A list of lists would be fine, Pydantic can help enforcing that each list is of length 2. There is also the possibility of customizing serialization for Pydantic models, which we could do specifically for the CoherenceSettings class: https://docs.pydantic.dev/latest/concepts/serialization/#custom-serializers So you can at serialization time convert it to a list. The problem with that is that I imagine when loading it back you would load a list, so then we need to convert it back to a tuple in a model_validator.

But this actually gives me a chance to ask a question I had about coherence default settings: where do the default channel names for coherence come from? Are they there just so that they work with the example dataset? Because then I think we should leave the default coherence channels empty, give a warning that coherence channels need to be set if coherence is enabled with no channels, and for the example set the channels explicitely

PS: btw what do you think of saving lists and dicts in abbreviated form in the YAML settings? Like this:

fruits: [Apple, Orange, Strawberry, Mango]

instead of this

fruits:
  - Apple
  - Orange
  - Strawberry
  - Mango

PS2: just a link to the YAML docs explaning the compact style of list https://www.yaml.info/learn/flowstyle.html

timonmerk commented 1 week ago

Yes, that's a good point. I think we should remove the example names, since they're only related to the example file, and also put a comment with the required syntax. Also, let's change the tuple type to list of string then. Would it be a lot of work to add it? If you're focused now on the GUI I can also give it a try.

I like the flow style a lot! It make the file much more clear.

toni-neurosc commented 1 week ago

I can take care of it.

But since the channel names are required to be in pairs, I think a list of lists of length 2 can be better if Pydantic supports it. I'll give it a go, and if it's too cumbersome we can enforce a list of strings to have an even number of members.

toni-neurosc commented 1 week ago

Hi @timonmerk , I fixed a couple issues with the Coherence settings, one is the YAML list of lists things, I used typing.Annotated to make a custom type ListOfTwoStr, kinda self-explanatory :P Works perfectly with Pydantic validation, tested it with 3 and 1 str and it doesn't let you do anything else than 2.

I also made coherence channels an empty list in the default settings, and added an example of how to add channel pairs.

Finally I fixed the issue we had with the coherence channels validation, when it was looking for exact matches between coherence channels and channel names. Now it ensures that each coherence channel matches exactly 1 channel that starts with the same sub-string (to prevent ambiguous channel names in coherence.channels)

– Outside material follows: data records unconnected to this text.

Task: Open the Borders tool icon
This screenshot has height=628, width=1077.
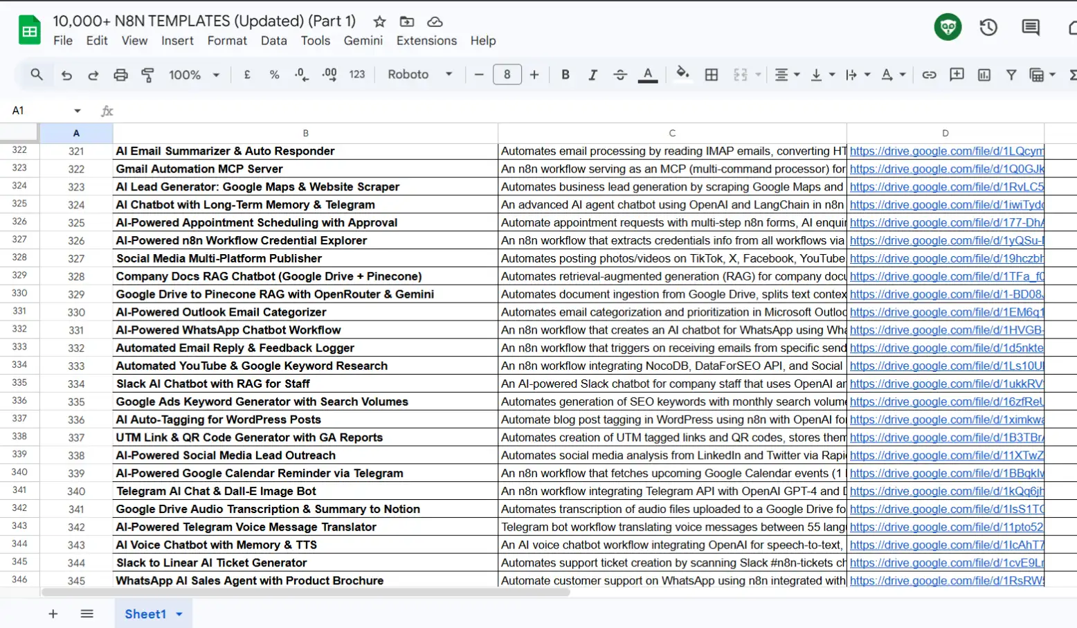Action: (x=711, y=75)
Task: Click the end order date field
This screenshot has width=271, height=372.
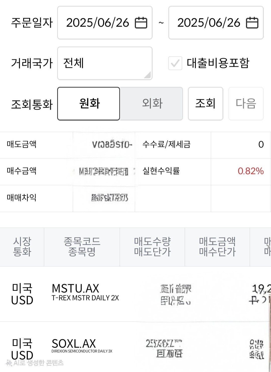Action: pyautogui.click(x=209, y=23)
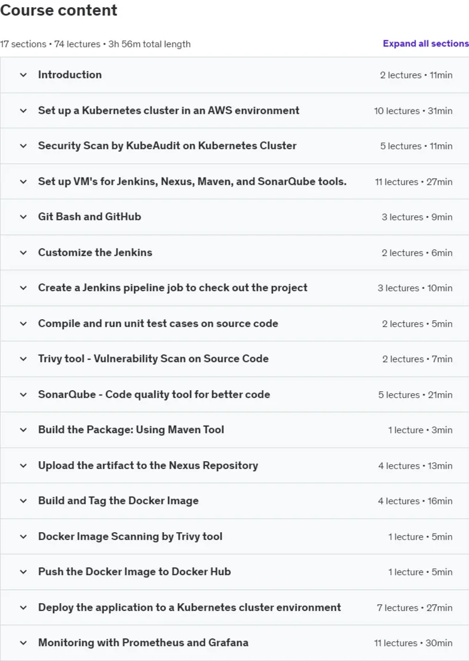
Task: Select Deploy the application to a Kubernetes cluster
Action: (189, 607)
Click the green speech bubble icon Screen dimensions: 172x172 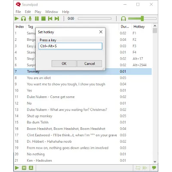click(154, 168)
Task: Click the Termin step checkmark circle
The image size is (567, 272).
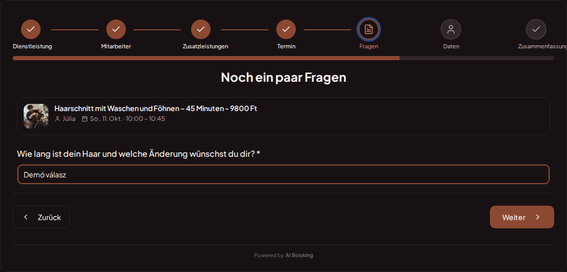Action: coord(286,29)
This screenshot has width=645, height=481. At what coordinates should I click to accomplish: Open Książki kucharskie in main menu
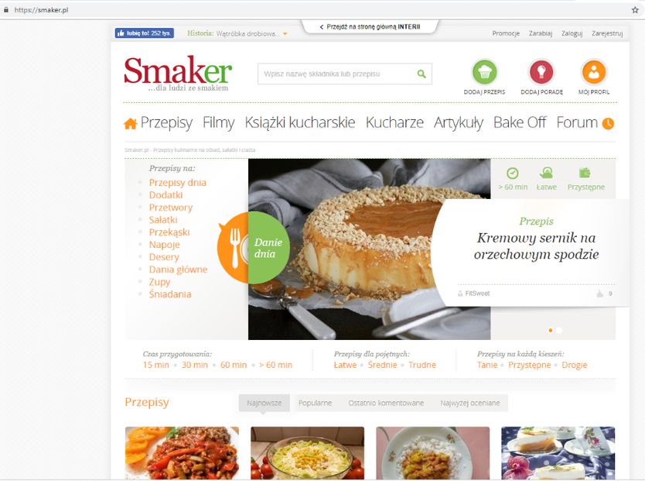tap(300, 122)
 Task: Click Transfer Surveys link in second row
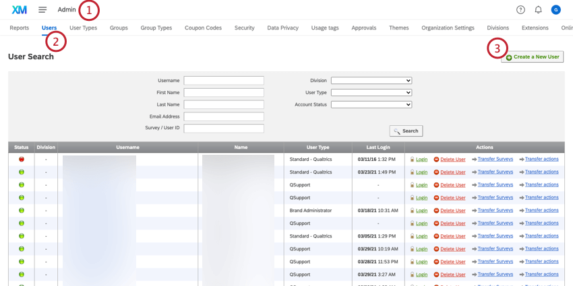pyautogui.click(x=495, y=172)
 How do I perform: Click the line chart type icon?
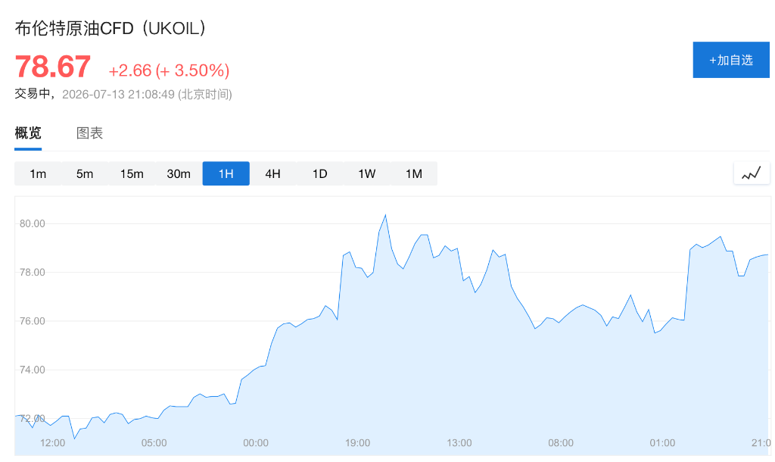(752, 173)
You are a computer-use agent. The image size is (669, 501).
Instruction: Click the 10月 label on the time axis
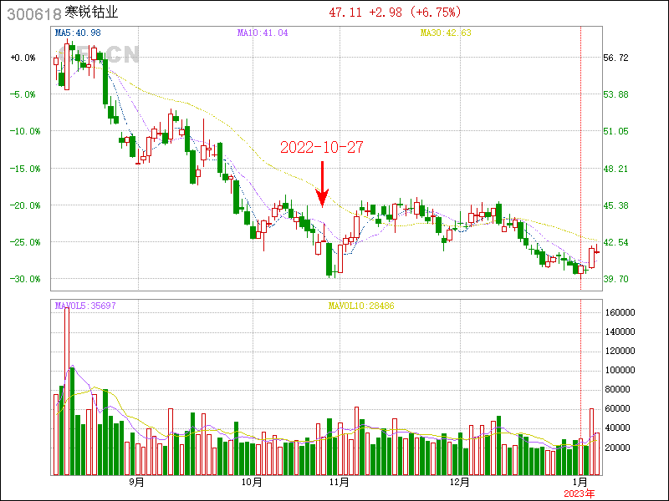pos(252,482)
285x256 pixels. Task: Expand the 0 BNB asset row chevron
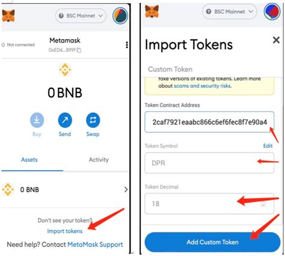126,189
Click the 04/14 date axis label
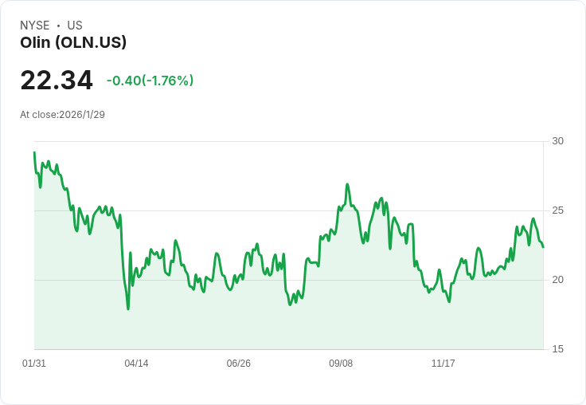This screenshot has width=586, height=405. coord(136,364)
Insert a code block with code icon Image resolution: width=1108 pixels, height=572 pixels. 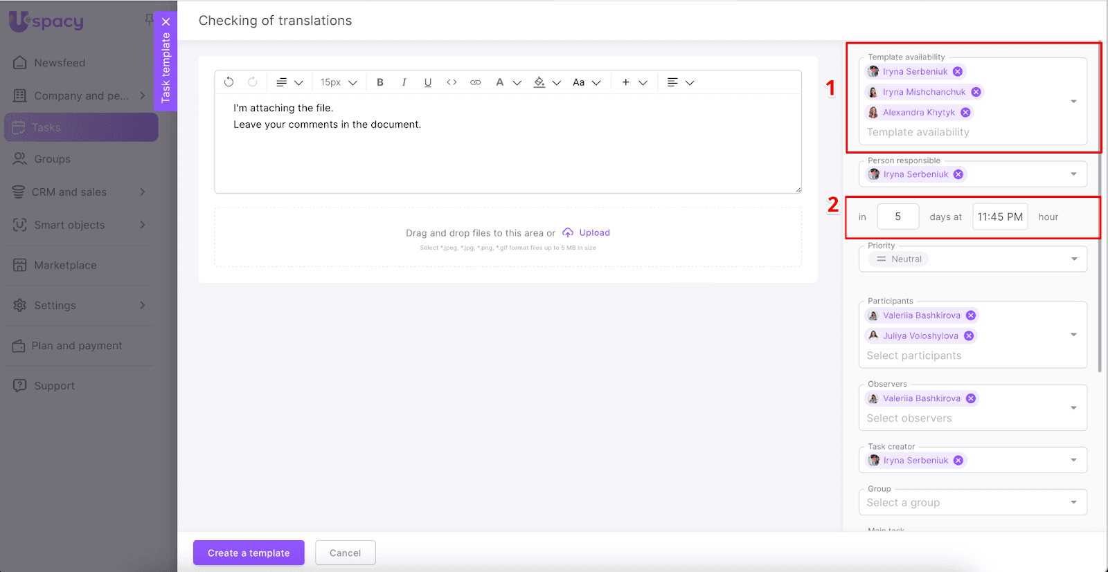[452, 82]
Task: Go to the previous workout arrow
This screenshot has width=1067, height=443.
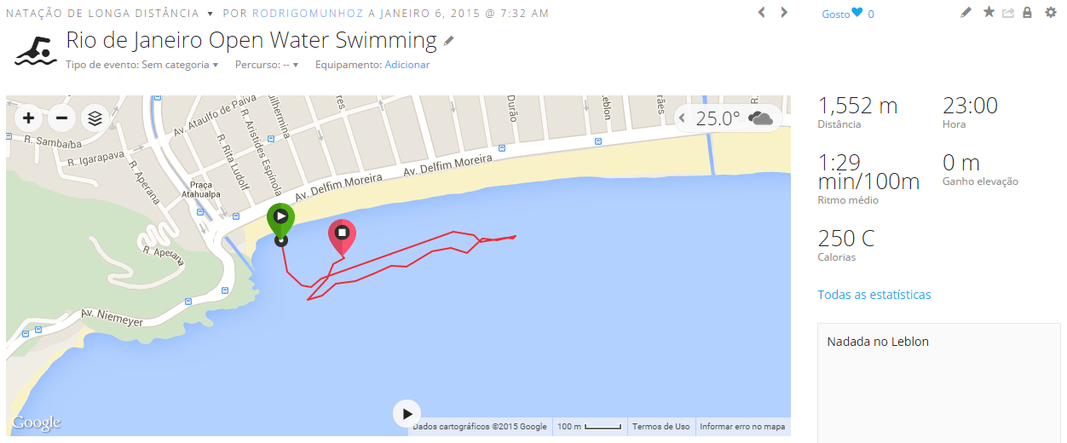Action: [762, 13]
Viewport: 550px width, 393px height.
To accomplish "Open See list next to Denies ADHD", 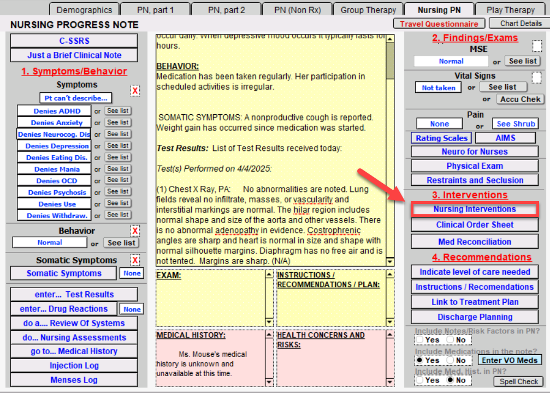I will [x=118, y=111].
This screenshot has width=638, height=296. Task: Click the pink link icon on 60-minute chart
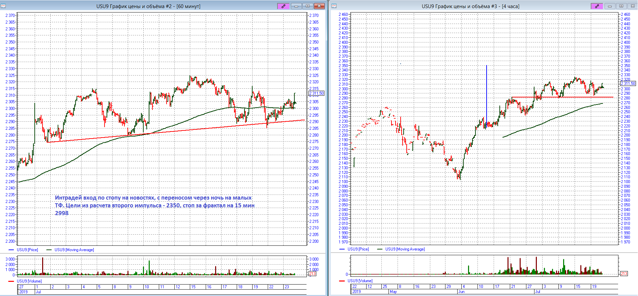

BTW: we should remove assertions and replace them with raise RuntimeError or similar. Assertions are meant for testing purposes and with optimizations enabled they dissapear. This is something uncommon in Python as optimizations do almost nothing and no-one uses them, but for example in C all assertions are removed in release compilation mode. So we should get rid of them to future-proof ourselves, in case Python becomes a JIT-compiled language in the future as it's looking like with Python 3.13 and this becomes an issue.